Dal debutto la vocalist Tessa Murray e il polistrumentista e compositore Greg Hughes (coppia nella vita oltreché nella musica) riprendono i tempi posati e le atmosfere distese e oniriche, discostandosi però con decisione dalle originarie forti influenze dark-wave (di una “Circle”, giusto per fare un esempio). Basta, dunque, con le colorazioni cupe, basta con i frequenti goticismi tastieristici: tutto è riverniciato di fresco a tinte sgargianti, con una patina melodica estremamente catchy, che riesce però - miracolo - a non apparire troppo ruffiana e a non risultare mai indigesta. Ancora lì, immutata, la splendida voce della Murray, un po’ angelica un po’ ammaliante, sempre delicatamente sospirata.
Avviato dalle chitarre dinoccolate ma sorprendentemente coinvolgenti di “The Trip”, “Strange Pleasures” tiene fede al titolo della sua opener e nasce, si sviluppa e termina come un viaggio in slow motion, senza particolari deviazioni, tra atmosfere dense e sognanti, costruite ad arte da massicci dispiegamenti di synth. Loop di tastiera d’immediata presa e difficili da scacciare dalla testa, uniti a uno sguardo leggermente nostalgico verso gli anni ’80 (compaiono addirittura archeologici sfumini per chiudere le canzoni), sono il tratto distintivo di pezzi come il riuscito singolo “Berlin Lovers” o “Fireflies"; un’aria notturna e urbana avvolge gli scarni e pulsanti arrangiamenti di “Beatcity” e i sussurri di “Midnight Drive”; una delicata acustica fa da principale accompagnamento per l’inattesa, elegante “Going Back To Strange”, che ricorda il gusto per la melodia dei primi Ladytron.

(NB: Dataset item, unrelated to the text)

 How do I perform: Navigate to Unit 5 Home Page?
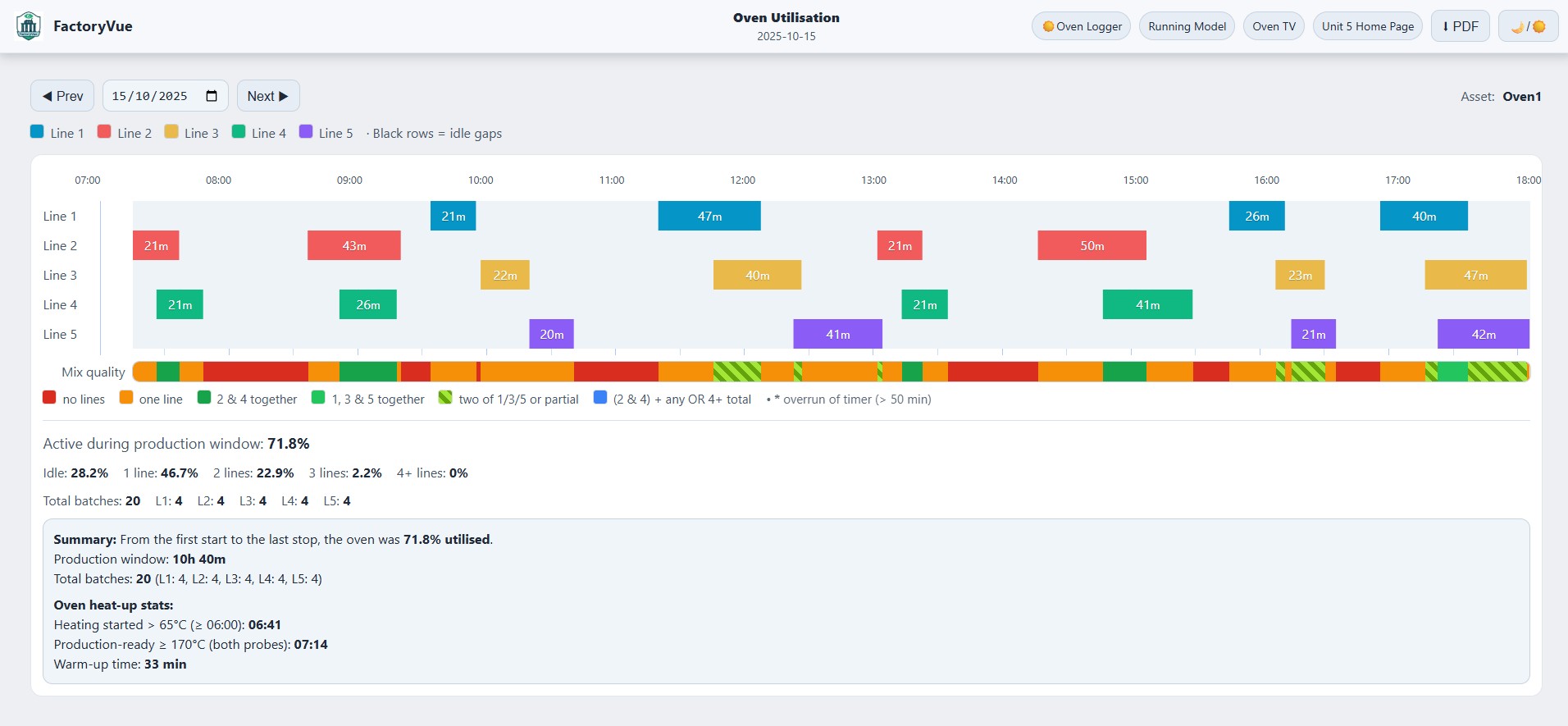tap(1367, 26)
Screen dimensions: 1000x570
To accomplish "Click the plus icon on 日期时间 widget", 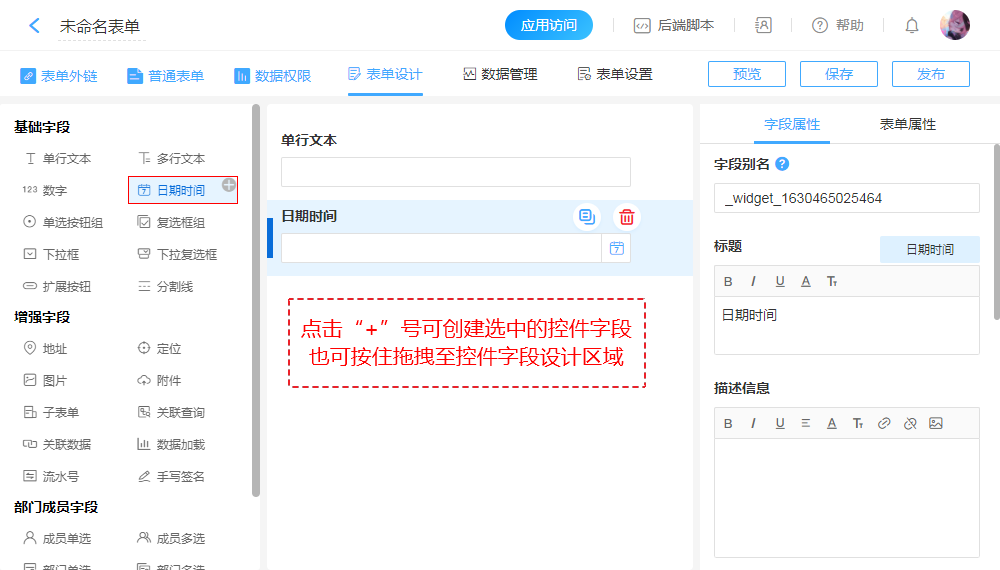I will (x=229, y=185).
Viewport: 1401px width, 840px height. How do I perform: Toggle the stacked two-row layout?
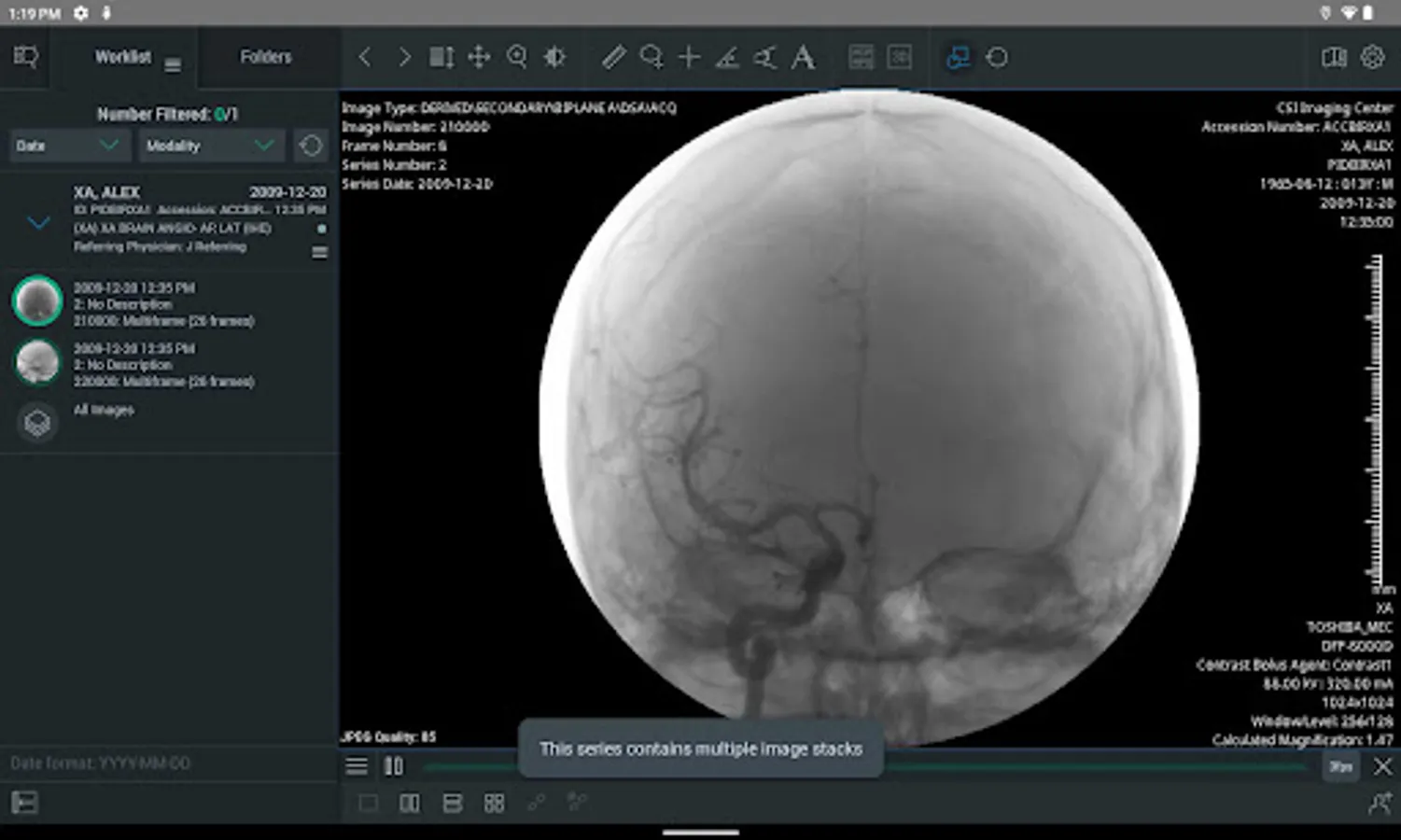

Saranno l’airplay e le vendite a dirci quanto sarà stata azzeccata la scelta degli Still Corners: abbandonare il sound più peculiare, per quanto acerbo, degli esordi, per lanciarsi in un dream pop più aggraziato ma già proposto con successo da un’agguerritissima concorrenza (si pensi ai simili Savoir Adore o ai compagni d’etichetta Beach House). “Strange Pleasures” non diventerà una pietra miliare del genere, ma si difende comunque bene e resta un disco che ci sentiamo di consigliare, da tenere in seria considerazione come colonna sonora per una lunga guida autostradale notturna… magari con al fianco una buona compagnia con cui cogliere i suggerimenti di “All I Know”, dando una personale interpretazione dei prolungati “fire” e “desire” ripetuti nella sua lasciva conclusione.